• _What you are asked to do_:
Can you repeat the data below word for word, from the line that contains "You are a computer-use agent. The" through the line that contains "Action: coord(51,44)", including both of those lines and nothing else?

• _Input_:
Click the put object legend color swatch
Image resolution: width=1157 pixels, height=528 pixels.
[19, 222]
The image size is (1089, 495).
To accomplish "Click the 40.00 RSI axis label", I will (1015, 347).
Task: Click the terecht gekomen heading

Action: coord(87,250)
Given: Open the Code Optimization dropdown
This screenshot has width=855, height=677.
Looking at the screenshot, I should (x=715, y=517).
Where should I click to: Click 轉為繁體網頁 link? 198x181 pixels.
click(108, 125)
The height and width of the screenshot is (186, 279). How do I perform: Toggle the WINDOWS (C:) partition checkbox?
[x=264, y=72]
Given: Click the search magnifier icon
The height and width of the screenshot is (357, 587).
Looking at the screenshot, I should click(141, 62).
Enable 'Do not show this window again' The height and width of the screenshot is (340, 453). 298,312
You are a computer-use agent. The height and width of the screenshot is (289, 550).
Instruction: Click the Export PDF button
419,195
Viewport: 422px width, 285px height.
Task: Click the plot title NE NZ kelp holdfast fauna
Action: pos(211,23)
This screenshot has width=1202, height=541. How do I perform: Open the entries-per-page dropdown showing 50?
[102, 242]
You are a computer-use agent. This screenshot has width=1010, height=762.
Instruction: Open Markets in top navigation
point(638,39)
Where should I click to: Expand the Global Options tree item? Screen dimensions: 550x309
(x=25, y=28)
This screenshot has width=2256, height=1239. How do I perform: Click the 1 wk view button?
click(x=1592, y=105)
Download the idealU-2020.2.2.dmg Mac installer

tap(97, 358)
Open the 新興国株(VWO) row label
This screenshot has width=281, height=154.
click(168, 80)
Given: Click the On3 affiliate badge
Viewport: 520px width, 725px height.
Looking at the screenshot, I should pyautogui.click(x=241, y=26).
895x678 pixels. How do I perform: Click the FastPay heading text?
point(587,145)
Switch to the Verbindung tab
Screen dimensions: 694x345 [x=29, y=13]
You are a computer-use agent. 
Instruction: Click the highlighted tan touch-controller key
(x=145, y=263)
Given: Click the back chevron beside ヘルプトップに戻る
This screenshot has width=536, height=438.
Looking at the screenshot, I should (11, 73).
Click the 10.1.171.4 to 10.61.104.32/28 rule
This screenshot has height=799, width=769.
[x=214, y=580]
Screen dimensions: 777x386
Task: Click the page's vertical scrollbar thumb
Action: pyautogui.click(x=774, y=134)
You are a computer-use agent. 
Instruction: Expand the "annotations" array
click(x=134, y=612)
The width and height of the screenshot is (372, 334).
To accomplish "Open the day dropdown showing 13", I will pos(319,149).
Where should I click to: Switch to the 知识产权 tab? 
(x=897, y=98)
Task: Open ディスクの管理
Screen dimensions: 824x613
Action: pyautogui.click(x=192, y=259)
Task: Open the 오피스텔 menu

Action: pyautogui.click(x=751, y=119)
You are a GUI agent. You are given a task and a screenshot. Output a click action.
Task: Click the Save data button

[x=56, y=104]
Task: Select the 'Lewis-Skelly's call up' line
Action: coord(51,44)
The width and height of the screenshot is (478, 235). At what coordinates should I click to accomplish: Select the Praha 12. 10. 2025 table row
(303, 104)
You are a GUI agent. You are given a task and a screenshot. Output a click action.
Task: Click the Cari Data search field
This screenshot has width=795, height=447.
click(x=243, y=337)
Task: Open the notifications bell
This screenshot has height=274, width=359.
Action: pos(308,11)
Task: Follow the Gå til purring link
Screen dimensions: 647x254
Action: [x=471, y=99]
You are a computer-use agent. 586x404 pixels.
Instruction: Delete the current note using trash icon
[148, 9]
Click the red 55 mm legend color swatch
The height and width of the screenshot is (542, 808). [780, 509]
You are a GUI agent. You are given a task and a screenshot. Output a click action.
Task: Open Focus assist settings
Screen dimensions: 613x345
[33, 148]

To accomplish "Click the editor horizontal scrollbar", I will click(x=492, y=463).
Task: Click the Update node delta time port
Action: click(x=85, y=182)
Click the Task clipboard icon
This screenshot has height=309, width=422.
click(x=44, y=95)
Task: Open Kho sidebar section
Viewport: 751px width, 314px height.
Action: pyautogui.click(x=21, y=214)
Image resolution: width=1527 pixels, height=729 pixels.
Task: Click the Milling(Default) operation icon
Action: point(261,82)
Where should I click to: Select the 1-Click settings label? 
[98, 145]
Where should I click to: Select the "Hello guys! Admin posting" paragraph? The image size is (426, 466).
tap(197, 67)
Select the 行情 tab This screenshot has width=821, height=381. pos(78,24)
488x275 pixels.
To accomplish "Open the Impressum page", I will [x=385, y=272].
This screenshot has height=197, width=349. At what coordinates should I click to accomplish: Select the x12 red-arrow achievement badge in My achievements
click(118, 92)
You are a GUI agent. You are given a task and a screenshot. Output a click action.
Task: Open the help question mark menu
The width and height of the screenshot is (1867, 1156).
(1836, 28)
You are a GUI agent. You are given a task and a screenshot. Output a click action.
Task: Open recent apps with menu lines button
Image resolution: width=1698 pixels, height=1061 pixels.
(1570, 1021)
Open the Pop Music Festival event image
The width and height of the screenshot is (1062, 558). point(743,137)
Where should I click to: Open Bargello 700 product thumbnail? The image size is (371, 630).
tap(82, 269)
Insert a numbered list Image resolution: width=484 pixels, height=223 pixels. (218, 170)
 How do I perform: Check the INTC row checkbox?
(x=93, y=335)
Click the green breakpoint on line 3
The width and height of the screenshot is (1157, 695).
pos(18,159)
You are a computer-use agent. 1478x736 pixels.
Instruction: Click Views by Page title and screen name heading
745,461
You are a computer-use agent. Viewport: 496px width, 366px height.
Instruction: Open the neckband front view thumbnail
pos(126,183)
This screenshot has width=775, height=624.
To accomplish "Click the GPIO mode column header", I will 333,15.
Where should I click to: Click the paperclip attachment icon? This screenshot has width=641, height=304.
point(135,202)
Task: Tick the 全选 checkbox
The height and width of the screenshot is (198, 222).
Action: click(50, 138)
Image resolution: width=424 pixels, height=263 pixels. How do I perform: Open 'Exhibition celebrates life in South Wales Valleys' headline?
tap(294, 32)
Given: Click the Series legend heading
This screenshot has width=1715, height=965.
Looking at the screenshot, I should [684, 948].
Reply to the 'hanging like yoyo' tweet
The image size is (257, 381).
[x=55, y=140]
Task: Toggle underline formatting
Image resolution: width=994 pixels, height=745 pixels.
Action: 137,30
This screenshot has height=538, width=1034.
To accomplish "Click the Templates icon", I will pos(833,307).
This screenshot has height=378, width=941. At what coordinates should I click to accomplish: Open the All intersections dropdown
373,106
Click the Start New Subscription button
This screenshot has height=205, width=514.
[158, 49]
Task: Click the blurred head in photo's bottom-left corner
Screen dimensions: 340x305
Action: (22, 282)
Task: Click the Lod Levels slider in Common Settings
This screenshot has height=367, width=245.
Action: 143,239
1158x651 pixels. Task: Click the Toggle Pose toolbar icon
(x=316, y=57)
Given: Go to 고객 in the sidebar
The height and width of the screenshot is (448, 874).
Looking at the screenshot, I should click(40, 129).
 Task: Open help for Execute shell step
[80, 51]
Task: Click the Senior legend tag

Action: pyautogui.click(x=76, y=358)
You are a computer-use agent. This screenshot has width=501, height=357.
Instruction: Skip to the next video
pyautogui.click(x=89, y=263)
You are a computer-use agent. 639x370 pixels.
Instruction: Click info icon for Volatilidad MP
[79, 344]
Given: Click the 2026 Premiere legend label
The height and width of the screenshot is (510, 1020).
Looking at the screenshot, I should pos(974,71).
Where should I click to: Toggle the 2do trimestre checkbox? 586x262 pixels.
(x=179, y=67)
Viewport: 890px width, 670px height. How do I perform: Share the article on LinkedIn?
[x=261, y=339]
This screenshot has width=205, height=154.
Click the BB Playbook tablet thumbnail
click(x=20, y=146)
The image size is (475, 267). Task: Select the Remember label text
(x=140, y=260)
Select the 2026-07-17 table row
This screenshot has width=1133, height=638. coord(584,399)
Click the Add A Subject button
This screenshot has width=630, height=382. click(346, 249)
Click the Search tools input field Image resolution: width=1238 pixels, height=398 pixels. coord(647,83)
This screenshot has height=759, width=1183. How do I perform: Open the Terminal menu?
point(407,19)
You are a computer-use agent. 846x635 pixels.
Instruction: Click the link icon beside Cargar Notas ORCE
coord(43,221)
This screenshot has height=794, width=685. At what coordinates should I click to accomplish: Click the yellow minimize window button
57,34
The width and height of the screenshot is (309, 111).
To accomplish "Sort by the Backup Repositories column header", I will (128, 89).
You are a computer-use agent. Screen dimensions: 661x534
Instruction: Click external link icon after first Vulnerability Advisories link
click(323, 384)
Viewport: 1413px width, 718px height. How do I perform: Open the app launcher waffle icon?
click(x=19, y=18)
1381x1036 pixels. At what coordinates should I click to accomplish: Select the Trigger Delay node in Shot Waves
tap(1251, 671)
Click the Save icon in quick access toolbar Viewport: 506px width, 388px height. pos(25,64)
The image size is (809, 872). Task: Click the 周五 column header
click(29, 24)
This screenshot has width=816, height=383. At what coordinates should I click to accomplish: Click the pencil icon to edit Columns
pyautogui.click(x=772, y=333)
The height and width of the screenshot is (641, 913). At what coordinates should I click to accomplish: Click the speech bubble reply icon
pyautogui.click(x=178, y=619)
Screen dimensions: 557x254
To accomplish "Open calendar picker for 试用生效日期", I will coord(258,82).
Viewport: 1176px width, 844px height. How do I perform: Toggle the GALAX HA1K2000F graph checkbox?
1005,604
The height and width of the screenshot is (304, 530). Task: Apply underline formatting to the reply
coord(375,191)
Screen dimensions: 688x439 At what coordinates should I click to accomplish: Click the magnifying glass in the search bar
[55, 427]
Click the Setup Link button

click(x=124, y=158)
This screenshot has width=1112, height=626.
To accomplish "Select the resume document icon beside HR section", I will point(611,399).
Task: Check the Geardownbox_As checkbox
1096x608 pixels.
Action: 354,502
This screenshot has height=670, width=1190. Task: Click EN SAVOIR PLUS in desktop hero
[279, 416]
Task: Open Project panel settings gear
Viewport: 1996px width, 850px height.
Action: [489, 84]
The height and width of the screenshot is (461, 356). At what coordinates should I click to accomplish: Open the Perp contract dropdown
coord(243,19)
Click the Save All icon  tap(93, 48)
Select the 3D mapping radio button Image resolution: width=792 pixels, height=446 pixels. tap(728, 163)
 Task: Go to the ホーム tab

• _Result of this task_:
You are a computer-use agent. The height and width of the screenshot is (289, 550).
Instruction: Click the Export PDF button
419,195
Viewport: 422px width, 285px height.
Task: Click the plot title NE NZ kelp holdfast fauna
Action: pos(211,23)
This screenshot has width=1202, height=541. How do I perform: Open the entries-per-page dropdown showing 50?
[102, 242]
You are a computer-use agent. This screenshot has width=1010, height=762.
Instruction: Open Markets in top navigation
point(638,39)
Where should I click to: Expand the Global Options tree item? Screen dimensions: 550x309
(x=25, y=28)
This screenshot has width=2256, height=1239. How do I perform: Click the 1 wk view button?
click(x=1592, y=105)
Download the idealU-2020.2.2.dmg Mac installer

tap(97, 358)
Open the 新興国株(VWO) row label
This screenshot has width=281, height=154.
click(168, 80)
Given: Click the On3 affiliate badge
Viewport: 520px width, 725px height.
Looking at the screenshot, I should pyautogui.click(x=241, y=26).
895x678 pixels. How do I perform: Click the FastPay heading text?
point(587,145)
Switch to the Verbindung tab
Screen dimensions: 694x345 [x=29, y=13]
You are a computer-use agent. 
Instruction: Click the highlighted tan touch-controller key
(x=145, y=263)
Given: Click the back chevron beside ヘルプトップに戻る
This screenshot has width=536, height=438.
Looking at the screenshot, I should (11, 73).
Click the 10.1.171.4 to 10.61.104.32/28 rule
This screenshot has height=799, width=769.
[x=214, y=580]
Screen dimensions: 777x386
Task: Click the page's vertical scrollbar thumb
Action: pyautogui.click(x=774, y=134)
You are a computer-use agent. 
Instruction: Expand the "annotations" array
click(x=134, y=612)
The width and height of the screenshot is (372, 334).
To accomplish "Open the day dropdown showing 13", I will pos(319,149).
Where should I click to: Switch to the 知识产权 tab? 
(x=897, y=98)
Task: Open ディスクの管理
Screen dimensions: 824x613
Action: pyautogui.click(x=192, y=259)
Task: Open the 오피스텔 menu

Action: pyautogui.click(x=751, y=119)
You are a GUI agent. You are given a task and a screenshot. Output a click action.
Task: Click the Save data button

[x=56, y=104]
Task: Select the 'Lewis-Skelly's call up' line
Action: coord(51,44)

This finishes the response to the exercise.